→ Excerpt provided:
BEGIN

Because in the end, people rarely remember the numbers.
They remember the names, the faces, and the stories that made the conversation real.

Why, do those who have less, give more?

I wouldn’t call myself a coffee connoisseur, but I do enjoy a good cup. And I thought that, through my travels, I’d sampled some of the best brewed coffees around – until I arrived at the camp in Adre, to meet refugees from Sudan. 

Dark, thick, with a little extra sugar. Spiced with ginger and cardamon. Served in a fancy tiny cup with an even fancier saucer. It didn’t matter that it was 40 degrees outside…that Sudanese coffee was exceptional – Marek Polaszewski , my camera operator, who’s a self-proclaimed coffee expert, declared it the most delicious he had ever had. 

Every day, for more than a week, we made the two-hour journey from the town of Farchana, where we were staying, to Adre on the border of Chad and Sudan. It was A torturous journey. The terrain was unforgiving. I sat beside our Arabic-speaking driver in the front of our hired Landcruiser; my job was to protect the camera kit which had been put between us.  Anytime we hit a pothole – which we did a lot – I clung onto our expensive equipment as if my life depended on it. Well, in a way it did, because how else could we document the stories we’d come to hear without the camera? 

In the back sat the cameraman Marek, producer Peter and the fixer, Mahammat. There was no air conditioning in the vehicle; by the time we got to Adre their shirts were clinging to their skin. 

That spiced coffee was served to us by Sheikh Mohammed, who was the first refugee we spoke to/visited in Adre. He is one of almost a million people who are living here, after fleeing Darfur across the border in Sudan. 

Fighting there between the Sudanese army and the paramilitary Rapid Support Forces has taken an ethnic turn – once again? pitting black African people from Sheikh Mohammed’s Masalit community against Arab groups. And on this assignment, we wanted to hear the personal stories of people from Darfur.

These were told over those cups of coffee. Grim accounts of people being butchered and torched, of women and girls raped, of babies born on the roads as their mothers fled. Stories of families who had lost everything, of women having to leave the unburied bodies of their children behind, of separated families, of children who cannot sleep at night and who just scream and scream – and who now often show a lot of anger. There’s a lot of traumas.

END

→ Exercises to complete:
[1] Answer these from the excerpt about Adre:
(a) What two spices flavored the coffee?
(b) How long was the daily trip from Farchana to Adre?
(c) Who served the crew that coffee?
[2] Summarize the excerpt about Adre in two sentences.
The data come from a separate source, unrelated to the excerpt about Adre.

→ Dataset section:

BEGIN

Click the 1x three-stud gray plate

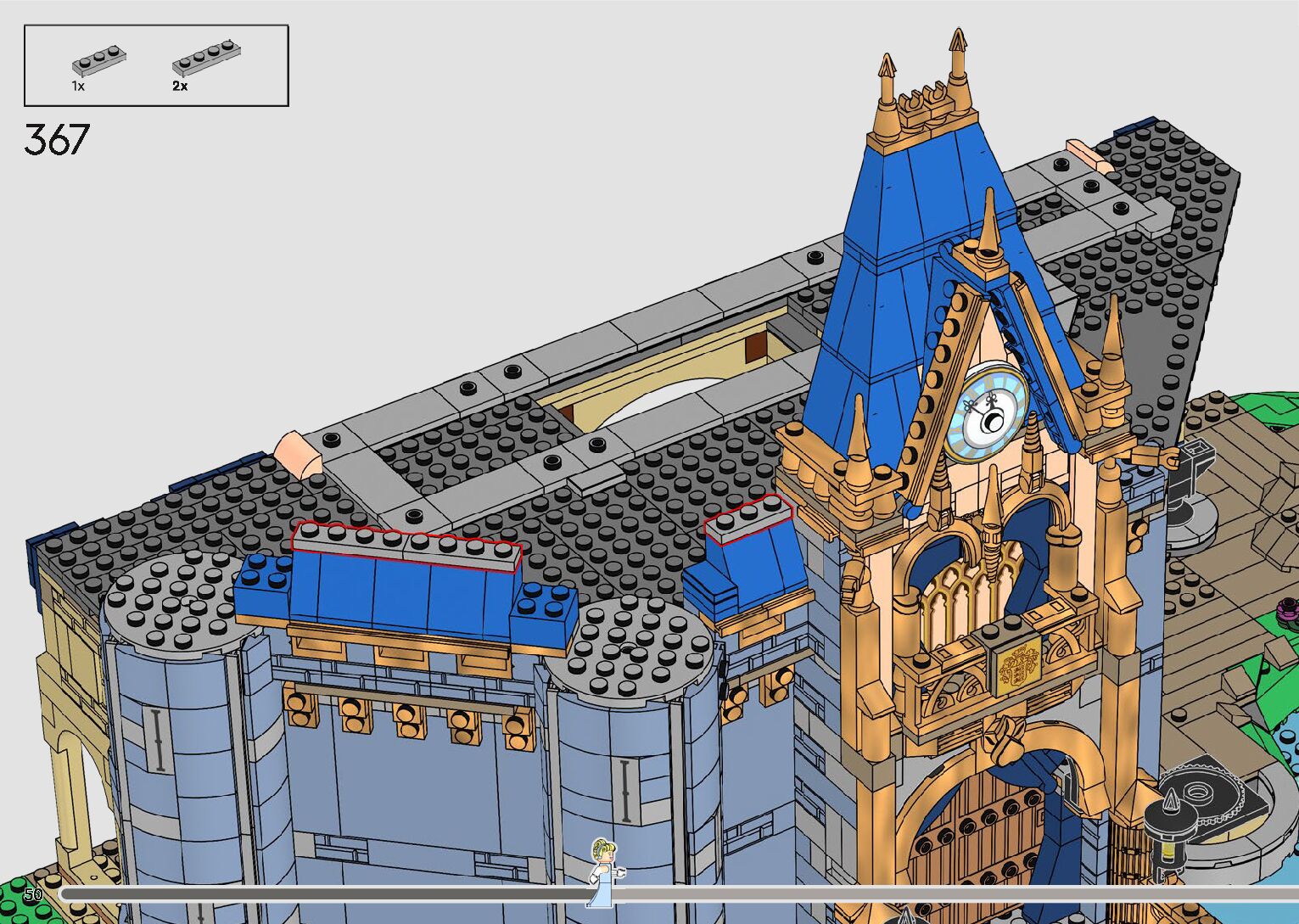click(98, 60)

END

→ Per-task answers:
[1]
(a) Ginger and cardamon.
(b) Two hours.
(c) Sheikh Mohammed.

[2] For more than a week, the writer and a crew made a torturous two-hour trip every day to the camp in Adre, on the border of Chad and Sudan. There, refugees from Darfur, including Sheikh Mohammed, served them exceptional spiced coffee and told grim stories of killings, rape, lost and separated families, and traumatized children, amid fighting that has taken an ethnic turn.